The Mississippi Highway Patrol (MHP), formerly the Mississippi Highway Safety Patrol, is led by a director at the rank of colonel. The director also serves as assistant commissioner of the Department of Public Safety. The Highway Patrol is responsible for general policing on the Mississippi State Highway System, investigating major incidents through its Bureau of Investigations, issuing driver's licenses and firearms permits through its Driver Service Bureau, and some commercial vehicle enforcement.
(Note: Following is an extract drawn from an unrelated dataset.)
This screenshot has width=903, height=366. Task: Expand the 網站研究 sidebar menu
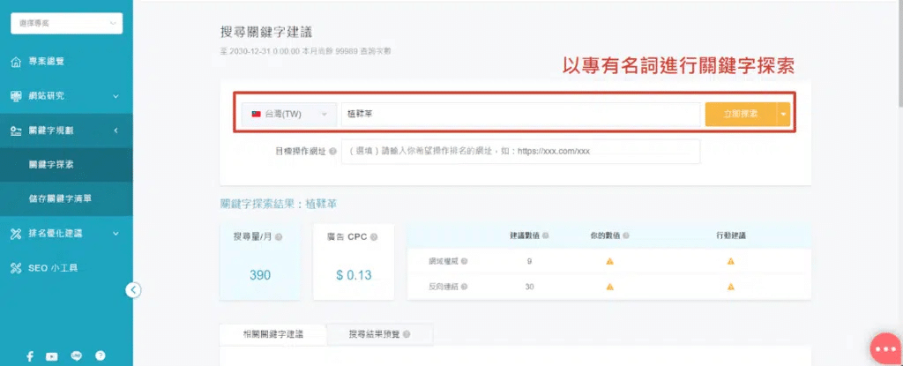66,95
====Bureau of Investigations====
The Bureau of Investigations is led by a Lieutenant Colonel of the Highway Safety Patrol, and its membership is composed of officers seconded from the Patrol. The Bureau is responsible for assisting local agencies in conducting complex investigations, maintaining the state Criminal Information Centre, investigating cases of human trafficking, inspecting salvage vehicles, operating the state's Victim Assistance Program, and providing executive protection to the Governor, Lieutenant Governor, and Speaker of the House. Since 2021, the Bureau has also been responsible for investigating police shootings in the state, with the exception of shootings involving members of the Highway Safety Patrol.

===Bureau of Narcotics===
The Bureau of Narcotics is an independent DPS agency responsible for enforcing regulations and legislation concerning the "abuse, misuse, sale, and trafficking of controlled substances." The Bureau is led by a director at the rank of colonel, appointed by the Commissioner of Public Safety.

===Office of Capitol Police===
The Office of Capitol Police is an independent DPS agency responsible for policing the Capitol Complex Improvement District (CCID), an 8.7 square mile area in Jackson; securing the Bolton state government buildings in Biloxi; and securing the State Service Centre in Hattiesburg.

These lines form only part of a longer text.